今、主人公はその気持ちがなんとなくわかる。
「死んだ獣の肉を食らうほどの気力はなく、それでもほのかに辛い水分と弾力の中で、まだ生きて欲しているものがあることを味わっていたのかもしれない。」

なるほど、アジアン・アンソロジー要素を大根餅に一点集中させてきたか!
と膝を打ちました。

親の死や失恋で突然走れなくなるバリキャリ女性の話、というとありがちのようにも聞こえますが、読み応えのある短編でした。
大根餅、無性に食べたくなる。今度食べよ。

・「チャーチャンテン」/ 大島真寿美

このお話の魅力的なポイントは個人的に2つ。

  • 香港の美味しそうな食べ物がめちゃくちゃ登場すること

  • まだ記憶に新しい香港民主化運動の話がリアリティをもって語られること

生まれ育った香港で民主化運動に参加した末に、日本に渡った20代のケリー。
若いころ香港が大好きで毎月通っていた50代の奈美子。

この2人が、友人を介して出会い、今の香港、昔の香港について話しながら、ひたすら香港料理を食べる。

そのお店の名前が、タイトルの「チャーチャンテン」で、調べてみたら飯田橋に実際にあるやん!今度絶対行ってみよ。
なんせ、出てくる食べ物が美味しそうすぎる。

・公仔麺(ゴンヂャイミン):香港のインスタントラーメン
・鴛鴦茶(ユンヨンチャ):コーヒーと紅茶が合体した飲み物
・凍檸檬茶(ドンリンモンチャ):アイスレモンティー
・蛋三文治(ダンサーンマンジー):卵サンドウィッチ
・鳳爪(フォンジャウ):鶏の足
・蝦餃(ハーガウ):えび餃子
などなど。

香港の民主化運動は、もう全然報道されなくなりましたね。
ケリーは、香港では民主化運動に参加した若者たちの裁判がはじまっているのに、自分は逃げて、逃げた事実に向き合うのがつらくてもうニュースも見なくなって、でも辛くて、苦しくて…という胸の内を明かします。

私も、このお話を読んで久しぶりに、
「そういえば香港ってどうなったん?」となりました。
ちゃんと自分でウォッチしないと、何もかも忘れ去っていきますね。あかん。

他のお話もアジア感満載で、アジアに旅行に行ったことがある人もない人も、きっと楽しめるお話ばかりでした。是非。

問題 A
本文について、次の問いに答えてください。
(i) ケリーは何歳代の人物として紹介されていますか。
(ii) 奈美子は若いころ、どのくらいの頻度で香港に通っていましたか。
(iii) 店「チャーチャンテン」は実際にどこにあると書かれていますか。
問題 B
本文で箇条書きにして紹介されている香港の食べ物を、すべて挙げてください。
このデータは本文とは関係がありません。

データの内容

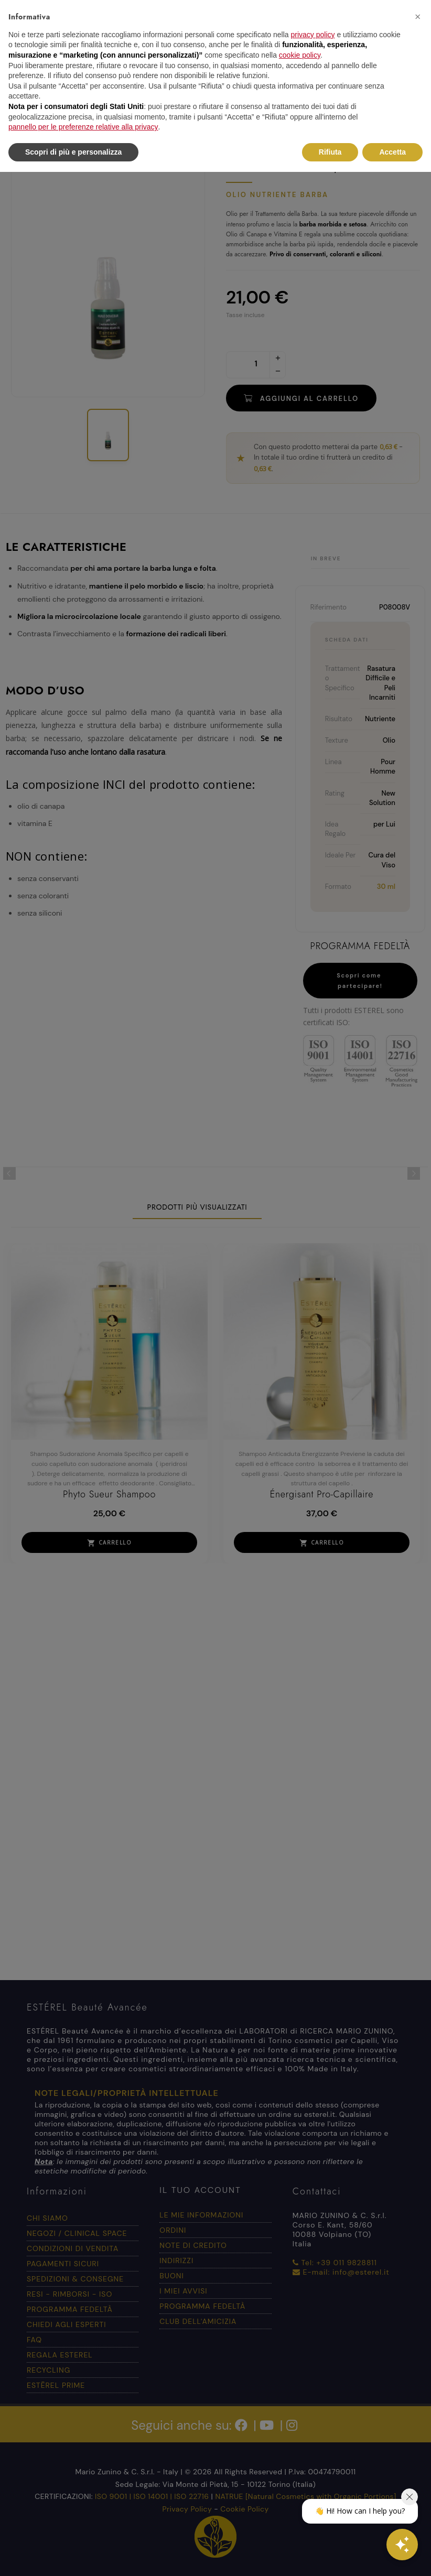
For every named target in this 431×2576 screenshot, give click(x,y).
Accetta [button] (392, 152)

正解 A
(i) 20代です。
(ii) 毎月通っていました。
(iii) 飯田橋にあると書かれています。

正解 B
・公仔麺(ゴンヂャイミン)
・鴛鴦茶(ユンヨンチャ)
・凍檸檬茶(ドンリンモンチャ)
・蛋三文治(ダンサーンマンジー)
・鳳爪(フォンジャウ)
・蝦餃(ハーガウ)